Auburn Drive High School (ADHS) is a Canadian public high school located in the Sunset Acres neighbourhood of Westphal, Nova Scotia. It serves students from grades 10 to 12. Auburn's feeder schools include Astral Drive Junior High School and Graham Creighton Junior High School. Its elementary feeder schools are Astral Drive Elementary School, Colby Village Elementary School, Caldwell Road Elementary, Joseph Giles Elementary, Humber Park Elementary and Bell Park Academic Centre. In 2011, Auburn ranked fourth with a grade of B+ on the AIMS list.

==History==
The school building was constructed in 1995. In 2011, the Atlantic Institute for Market Studies (AIMS) High School Report Card ranked Auburn Drive fourth in Nova Scotia with a grade of B+.

==Courses==
Auburn Drive offers French Immersion, Advanced Placement (AP) options, and the Options and Opportunities (O2) program. The school's course catalogue lists offerings across English, mathematics, sciences (e.g., Biology, Chemistry, Physics, Geology 12, Oceans 11, Human Biology 11), social studies (e.g., Mi'kmaq Studies 11, African Canadian Studies 11, Law 12, Global Geography/History), fine arts (Drama 10–12, Visual Art 10–12, Instrumental Band 10–12), technology and business (e.g., Exploring Technology 10; Communications Technology 11; Design 11; Business Technology 11/12; Computer Programming 12; Construction Technology 12; Automotive Technology 11/12), and media courses including Film & Video Production 12, Applied Broadcast Journalism 12, and Audio Recording & Production 12.

==Arts==
Auburn's theatre program stages student productions and participates in Theatre Nova Scotia's Nova Scotia High School DramaFest. In 2025, the Drama 11/12 class presented an original show for feeder elementary schools and took a separate production to DramaFest at Dalhousie University (7–9 May). The school also hosted a dinner-theatre production, All-Star, in February 2025. For 2025–26, Auburn announced a cabaret-style musical, Cabaret! Cabaret!, running 26–28 November 2025, with plans to mount a full musical in the following year. Auburn students have also appeared at DramaFest in prior years.

==Sports==
Varsity and junior varsity sports teams include Hockey, Basketball, Soccer, Rugby, Football, Volleyball and Table Tennis.

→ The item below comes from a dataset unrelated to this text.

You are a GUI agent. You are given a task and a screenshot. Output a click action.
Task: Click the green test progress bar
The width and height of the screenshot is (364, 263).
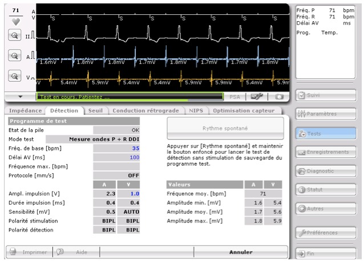129,97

Teams compete as the Auburn Eagles. The boys' basketball team won the Nova Scotia Division 1 provincial championship three consecutive years (2013, 2014, 2015).

==Student council==
Auburn's student council organizes school spirit and community events and communicates updates via the school's channels. Examples include Halloween week activities such as a haunted house, sensory-reduced trick-or-treating, and a "Humans vs. Zombies" evening, as well as annual student council elections held at the end of May. School newsletters also direct students to the @boomertheeagle Instagram account for student council and athletics updates.

== Covid-19 ==
The school was shut down on November 20, 2020, for two weeks after two COVID-19 cases were connected to the school.

==Notable alumni ==
- Gary Beals - Second-place finisher in the first season of Canadian Idol.
- Matt Mays - Canadian folk-rock singer.
- Alex Tanguay - NHL player for Colorado Avalanche.